> **STUDY QUESTIONS**
a) How many channels did the sensor array have that was used to assess event-related brain potentials in the abstract?
b) List every negativity in the event-related brain potentials that the abstract reports.
c) Summarize the abstract in two sentences.

> **DOCUMENT SECTION**
· · ·
Abstract

Depressed persons show an impairment of spatial cognition that may reflect the influence of affective arousal on right hemisphere cognition. We examined normal university students to determine whether individual differences in mood and arousal levels would be related to performance on a spatial memory task. Right-hemisphere specialization for this spatial memory task was confirmed by a left field advantage for the targets and this field asymmetry was enhanced as task difficulty was increased. Event-related brain potentials (ERPs), assessed with a 64-channel sensor array, showed a processing negativity contralateral to the target in the P300 interval (300–500 ms after the target appeared). This effect increased as task difficulty was increased. A stronger posterior negativity for good (rather than bad) targets may suggest that attention was allocated toward the good locations. A suggestion of right hemisphere sensitivity to mood in this normal sample was a tendency for the subjects high in Negative Arousal not to show the normal right hemisphere (left field) superiority for the spatial memory task. Interestingly, a medial frontal lobe negativity was elicited in the ERPs by the bad targets, perhaps paralleling the error-related negativity observed in other paradigms. This medial frontal negativity was also seen in response to the feedback stimulus for the bad targets. Motivation may be important to this frontal effect: It was enhanced for subjects describing themselves as high in either positive or negative affective arousal during the task.
· · ·
> **DATA LISTING**
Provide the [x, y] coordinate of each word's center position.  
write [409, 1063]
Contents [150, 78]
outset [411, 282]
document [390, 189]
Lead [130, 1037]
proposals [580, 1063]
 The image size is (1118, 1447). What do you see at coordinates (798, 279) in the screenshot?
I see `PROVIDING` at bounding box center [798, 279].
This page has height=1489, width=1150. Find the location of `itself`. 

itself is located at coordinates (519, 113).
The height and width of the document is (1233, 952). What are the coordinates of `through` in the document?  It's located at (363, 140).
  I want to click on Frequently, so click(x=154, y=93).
· · ·
> **SOLUTIONS PER TASK**
a) 64

b)
- A processing negativity contralateral to the target in the P300 interval (300–500 ms after the target appeared)
- A stronger posterior negativity for good (rather than bad) targets
- A medial frontal lobe negativity elicited by the bad targets and also seen in response to the feedback stimulus for the bad targets

c) In a study of normal university students on a spatial memory task, right-hemisphere specialization showed up as a left field advantage that grew with task difficulty, though subjects high in Negative Arousal tended not to show it. Event-related brain potentials showed a processing negativity contralateral to the target and a medial frontal negativity to bad targets, which was enhanced in subjects reporting high positive or negative affective arousal.